Keep them there till I return, and always.
Austin
Idie slipped the letter into a pocket and did not think about Austin because Benedict was here and she must organize the picnic and the horses and her dress for the evening.
89
Idie pinned some white flowers in her dark hair and turned a little to see her reflection in the glass of the wardrobe. She stroked Millicent a little sadly and placed her in her basket. Benedict was right: you couldn’t go up on to platforms and stand beside governors if you had a mongoose in your pocket. She thought briefly of Homer, who had been stationed with the Crockets in the loggia because Benedict complained of his whistling and that he had only one tune.
Idie placed a necklace around her neck. ‘It was my mother’s,’ Benedict had said when he’d given it to her.
Idie had thought of Pomeroy and the distress of the large estates and answered shyly, ‘They are the Pomeroy diamonds and they will be for your wife.’
‘Quite right.’ He smiled and added, ‘They should be sold to pay for the roof. But Grancat said they must be yours. He wanted you to have them, Idie, so there they are.’
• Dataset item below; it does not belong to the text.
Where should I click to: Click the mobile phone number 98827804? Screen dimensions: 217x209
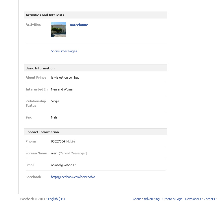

Now she fastened the diamonds and looked at herself, not quite liking to think how she was wearing a half-acre roof about her neck.
Benedict stood at the foot of the stairs, a Sherry Cobbler in his hand. The string of diamonds about Idie’s neck flashed red in the setting sun and he smiled and said, ‘You scrub up all right.’
Idie’s hand went to the cold hard stones and she paused, then rushed on down the stairs.
‘Must you be such a whirlwind?’ Benedict asked, laconic and amused. ‘Ladies don’t run.’
‘They do sometimes,’ said Idie, a little defensive, then, to herself, I must remember not to run – no mongooses and no running.
‘Yes, perhaps they do, sometimes, but only if a fine young man is waiting to take them to a dance at the best house in town.’
Idie collected her cape from the chair in the hall. She saw Celia there with Delilah, beside the chair. Celia started then as she sometimes did, as if Idie were a ghost, then held out her hand to Idie’s hair and face, and that made Idie smile to think that she was so like her own mother that Celia should start at the sight of her.
‘Thank you, Celia, for the dress,’ Idie said gently. ‘Thank you.’
She stepped towards the door. There, on the balustrade, beside the water that fell in a glittering stream from the gutter, swinging his legs and chewing cane, was Austin.
Idie faltered.
Austin rose, slowly, his eyes on Idie, on her dress and on her face, then on the diamonds about her neck. Idie looked back at Austin, searching in the man who stood before her for the boy who wore red shirts and whistled.